THE REQUEST →
Answer from the article on walking below:
1. How many people who died along the Potawatomi Trail of Death did the walk commemorate?
2. Which river did the walkers cross and re-cross on River Road?
3. Which department hosted the two-day institute on campus?

SOURCE →
══════
A group from the School of Art and Design has organized a four-part symposium in order to explore the connections between walking and knowing and the creation of art associated with specific places. On a recent Friday morning, I joined up with participants from the first session of the symposium for a walk that began in Sadorus, a town of about thousand people, just southwest of Champaign.

At the edge of the Sadorus Community Park, where we gathered, a stone marker with a bronze plaque designates the location as a stop on the Potawatomi Trail of Death--the forced march of some 800 people by U.S. and Indiana officials from Plymouth, Indiana to eastern Kansas in 1838. One purpose of our walk was to commemorate the thirty-nine people who died along the way, and the suffering of those who survived.

From the park we walked out and back about a mile west on River Road, crossing and re-crossing the Kaskaskia as we went, and paralleling a high-traffic rail line. As we walked, the larger assemblage divided and regrouped the way migrating geese do, and members of the party gave impromptu lessons in the natural history of the region, or spoke of their experience walking elsewhere. The sun on our faces, the warm breeze from the southwest, and the natural lift that goes with walking outdoors promoted among us a pleasant feeling of connectedness.

Back on campus last week walking was also a prominent topic at a two-day institute hosted by the Department of Urban and Regional Planning. There keynote speaker Richard Killingworth from the Active Living by Design Program exhorted tomorrow’s planners to become public health practitioners by creating built spaces that foster physical activity: streets that are friendly to pedestrians and bicycles, neighborhoods where short trips can be made without cars.
══════
DATA SHOWN →
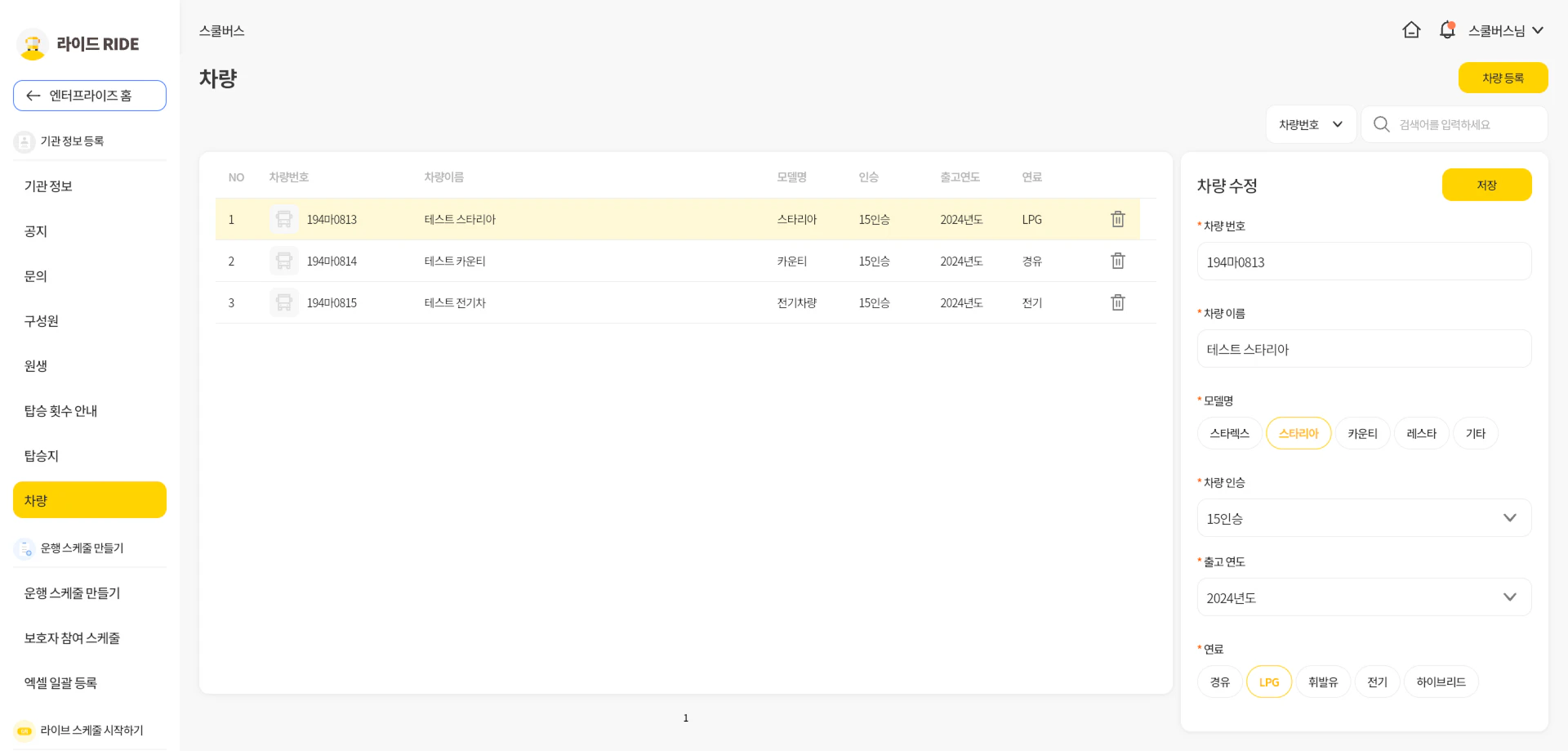Click the 차량 등록 button
Viewport: 1568px width, 751px height.
[x=1502, y=78]
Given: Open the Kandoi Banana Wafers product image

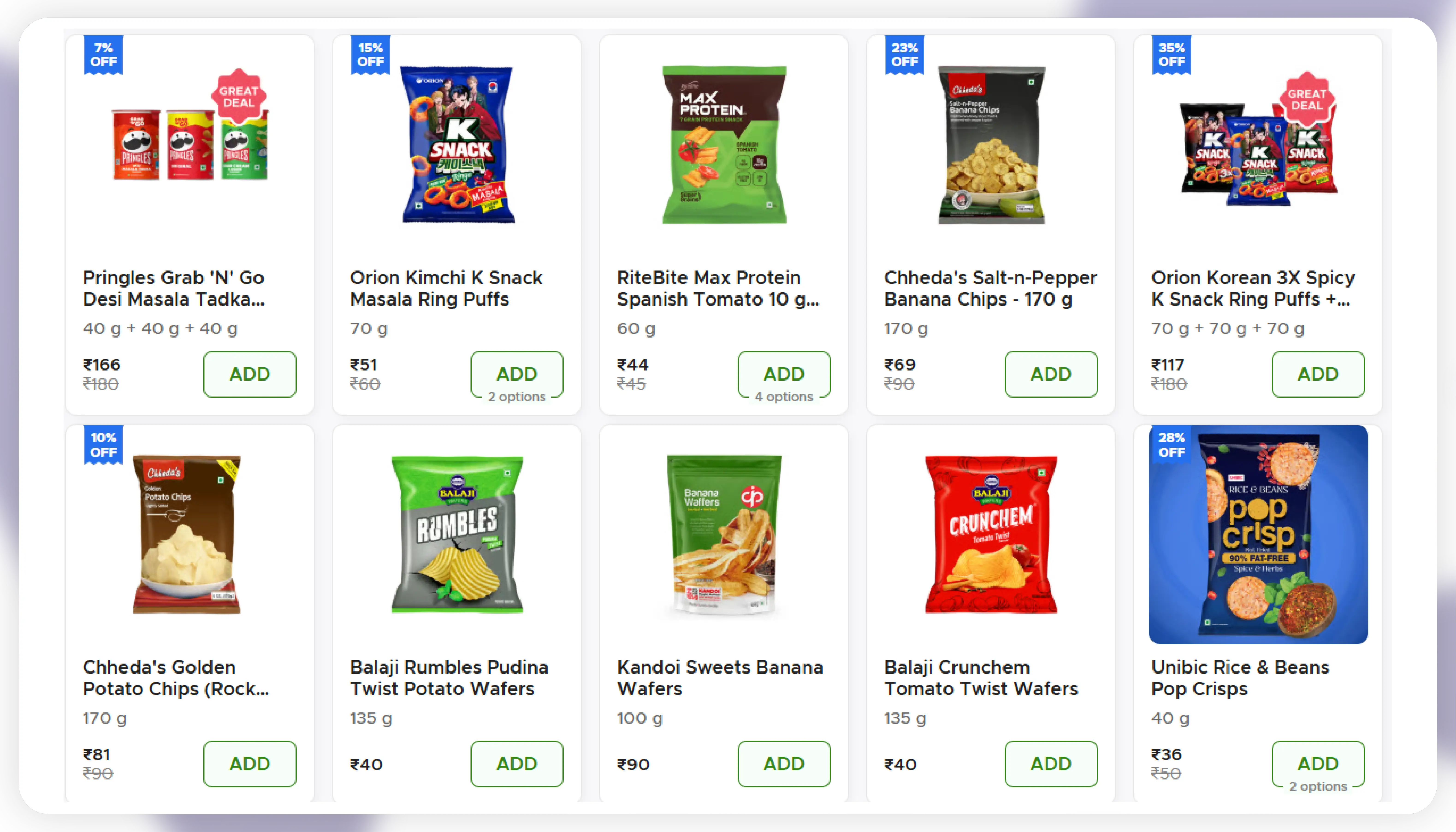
══════
SOLUTION FOR THIS EXERCISE →
1. Thirty-nine.
2. The Kaskaskia.
3. The Department of Urban and Regional Planning.